Dans l’ensemble, le sud-est est en tête du peloton avec au moins 30 attaques depuis 2019. Il y a eu 12 attaques au cours de cette période dans la région du sud-ouest, dont la plupart ont été attribuées à des émeutes à la suite des manifestations largement pacifiques contre la brutalité policière d’octobre 2020. En revanche, le plus petit nombre d’attaques s’est produit dans les régions du nord-est et du nord-ouest – 3 chacune.

“Les attaques, en particulier dans le sud-est, visent à faire dérailler le processus électoral déjà fragile, à bloquer la volonté des gens reflétée dans les sondages et à exploiter davantage le sentiment de négligence et de marginalisation ressenti au sein des communautés locales”, a déclaré Mucahid Durmaz, analyste principal couvrant l’Afrique de l’Ouest. à la société d’analyse des risques basée à Londres Verisk Maplecroft, a déclaré à Al Jazeera.
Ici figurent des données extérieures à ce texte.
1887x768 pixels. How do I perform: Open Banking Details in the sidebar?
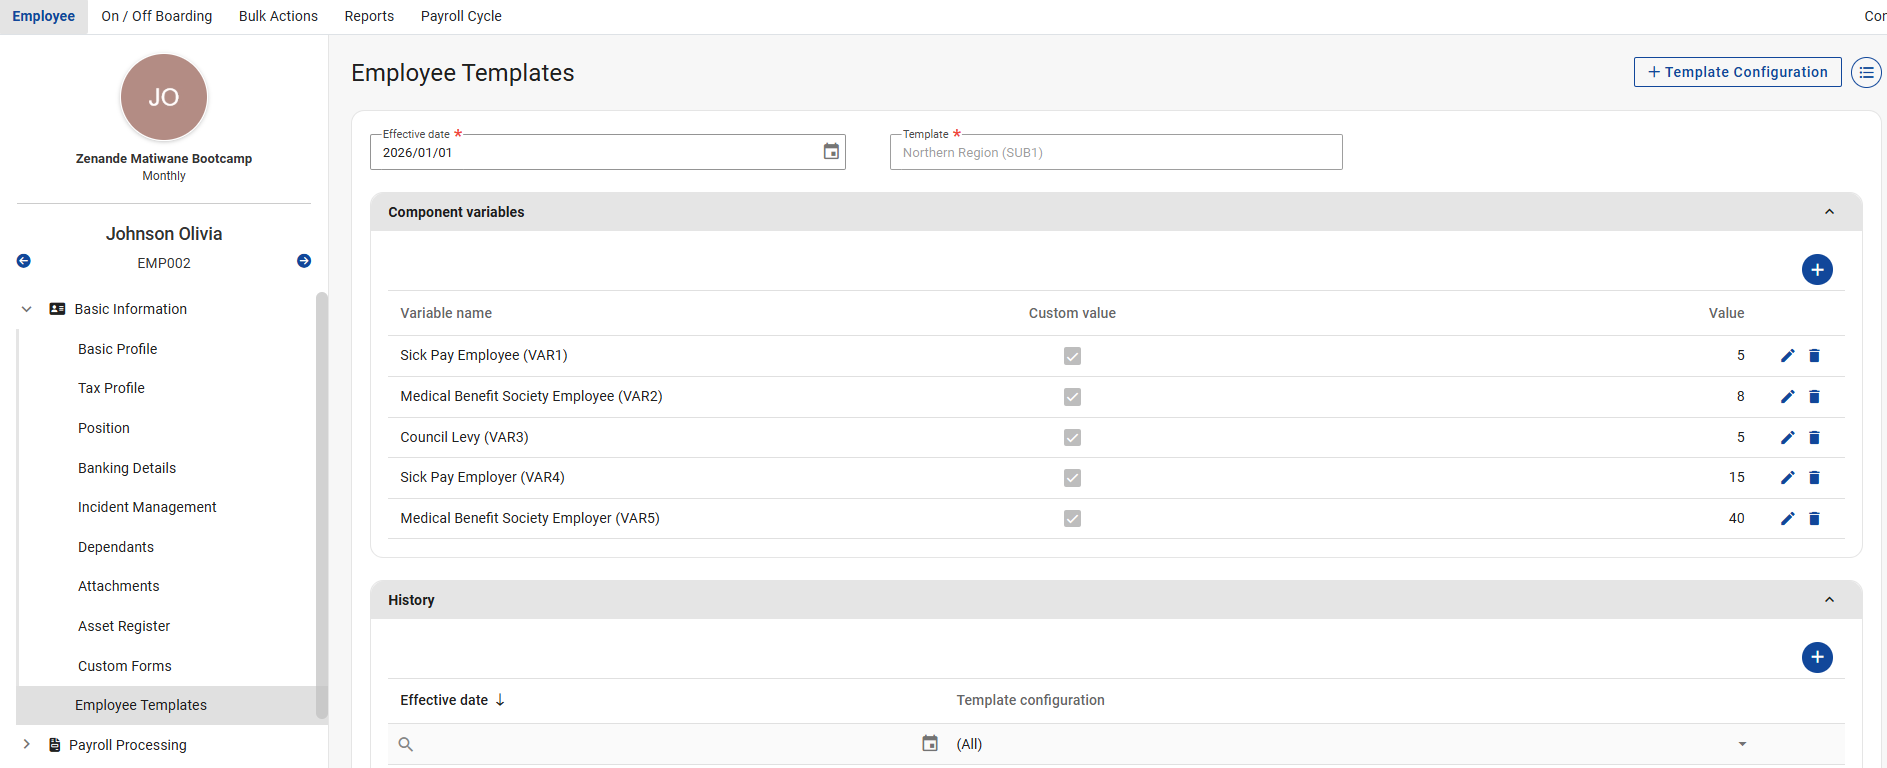pos(127,468)
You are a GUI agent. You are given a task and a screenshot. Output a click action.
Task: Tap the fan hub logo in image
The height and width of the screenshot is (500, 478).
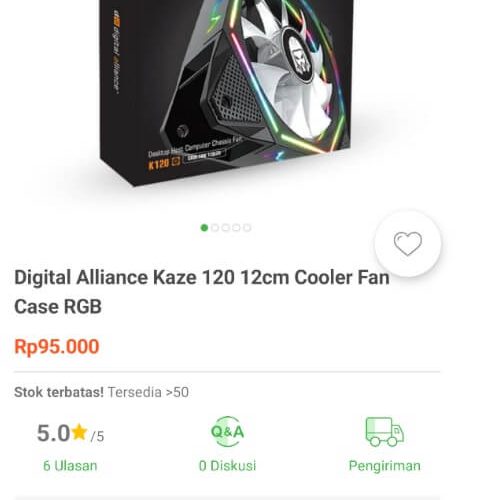[300, 54]
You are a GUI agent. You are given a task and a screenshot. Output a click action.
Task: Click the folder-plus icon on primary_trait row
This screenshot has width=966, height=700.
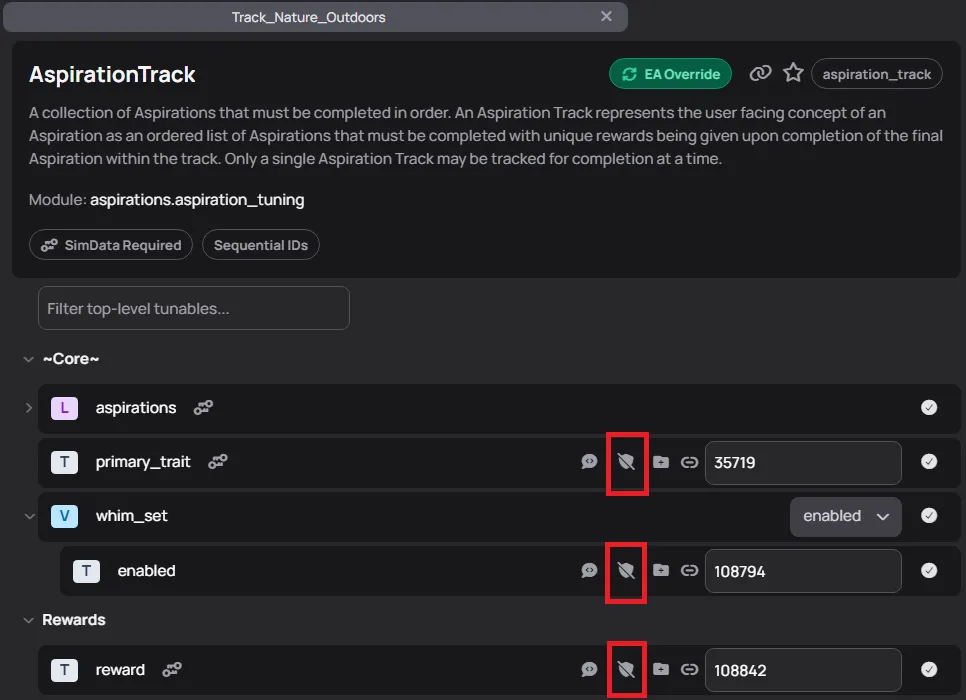tap(660, 462)
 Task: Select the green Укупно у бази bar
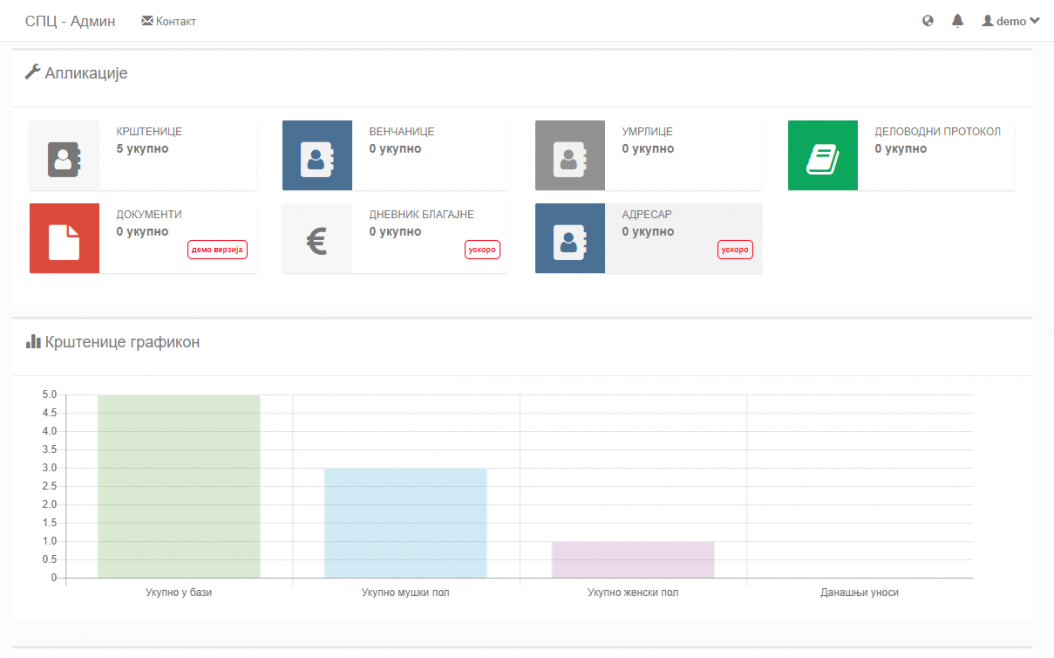click(179, 486)
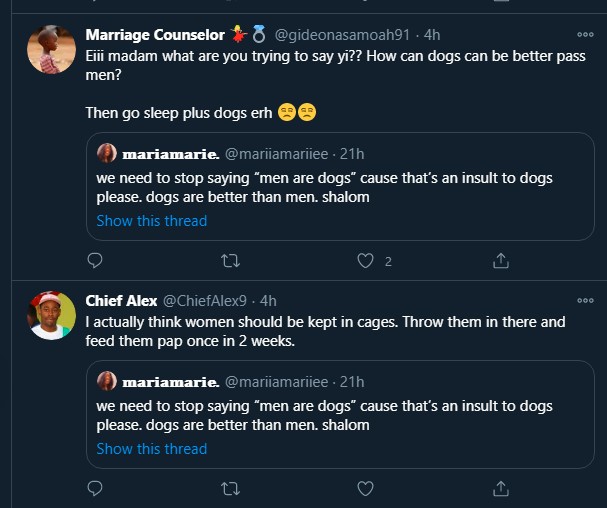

Imo a connu plus d’attaques contre les installations et le personnel de l’INEC que tout autre État du pays, avec au moins 13 événements enregistrés par l’ACLED depuis 2019.

La majorité de ces attaques auraient été perpétrées par des “hommes armés inconnus”, une expression fourre-tout utilisée pour désigner les ailes paramilitaires des groupes sécessionnistes. Les experts conviennent que les attaques visent à délégitimer le processus électoral et à renforcer leur programme séparatiste.

« Les éléments de droite [of IPOB] voient l’engagement continu avec le processus démocratique à travers les élections comme sapant leurs objectifs de sécession du Nigeria », a déclaré Ojewale.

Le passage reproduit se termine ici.